Multiple security flaws in Asterisk – upgrade available

Today Internet Security Systems (ISS) issued a press release announcing that they had found two vulnerabilities in the IAX2 protocol used by Asterisk. The actual security advisories can be found here and here.

A new version 1.2.10 of Asterisk was released on Saturday, July 14, to address these vulnerabilities. Users of Asterisk are, of course, strongly encouraged to upgrade.

Microsoft + Yahoo! == 350 Million New VoIP Users?

It would seem that Microsoft and Yahoo! have decided to work together and create an inter-operable messaging platform that will support both the Microsoft Live Messenger and Yahoo Instant Messanger clients and protocols, and combining their separate user-bases into one that is close to 350 million users strong, easily eclipsing the 100 million that Skype boasts.

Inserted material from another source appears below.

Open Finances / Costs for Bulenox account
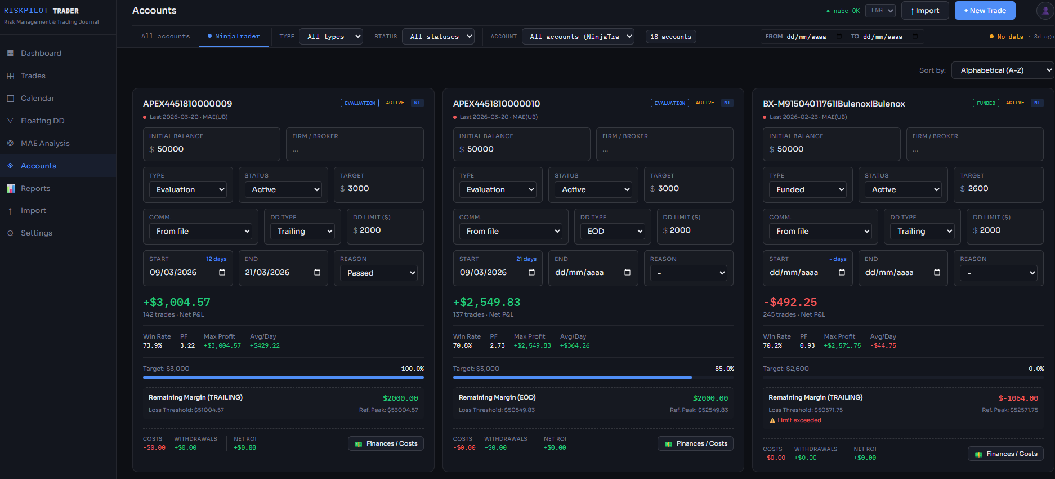(1005, 454)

With a clear road map to VoIP services and to adding IM services to mobile phones, both of which Yahoo!’s service already offers via it’s service, as well as the ability to make PC to PSTN calls via Yahoo!’s “Phone Out” service, it’s clear that the target is being drawn squarely on Skype. It will be interesting to see if the security aspect of Skype’s closed product approach or the apparent lack of strong encryption in the Microsoft or Yahoo! protocols (at least in their default configurations) will play any part in the upcoming shootout for subscribers.

The new unified platform is currently in beta and is available for trial.

Skype Protocol Cracked?

Several news sources are reporting that an unnamed 10-person Chinese company has successfully reverse engineered the Skype protocol. This company is supposedly planning to release their own software in two weeks that take advantage of Skype’s networks.

The main source of this information seems to be from the blog posting of Charlie Paglee, the CEO of Vozin Communications. The posting details a Skype call Paglee supposedly received from his Chinese contact at this unnamed company, through a non-Skype client. Several news outlets reporting on this:

VuNet
NetworkWorld
TechWorld
SecurityProNews

So far, no mention of this on Skype’s security blog.

FBI Drafting CALEA VoIP Expansion Legislation

Could this be the beginning of a new version of CALEA tailored for Internet communications? CNet News is reporting that the FBI is drafting new legislation intended to expand CALEA which will require ISPs to wiretap conversations and force makers of networking gear to provide hardware that can accommodate that capability. This legislation is set to be introduced by Sen. Mike DeWine (R. Ohio).

The 1994 Communications Assistance for Law Enforcement Act (CALEA) was originally drafted to apply to traditional telephony equipment and services and has since been viewed by figureheads in the Internet Telephony industry as inadequate or difficult to apply to Internet-based communications. This new legislation could potentially address those issues, however it may also eliminate safeguards that the original legislation provided.

The article published by CNet identifies four major points from the report. First, network infrastructure manufacturers will be required to upgrade their equipment to support Internet wiretapping. Second, law enforcement will have the ability to expand the reach of wiretapping beyond VoIP to other Internet communications such as Instant Messaging. Third, ISPs will have to monitor customer’s network traffic to identify only VoIP calls, and fourth, the legislation would eliminate the current CALEA requirement that the Justice Department must annually publish a public notice of the number of communication interceptions that have taken place.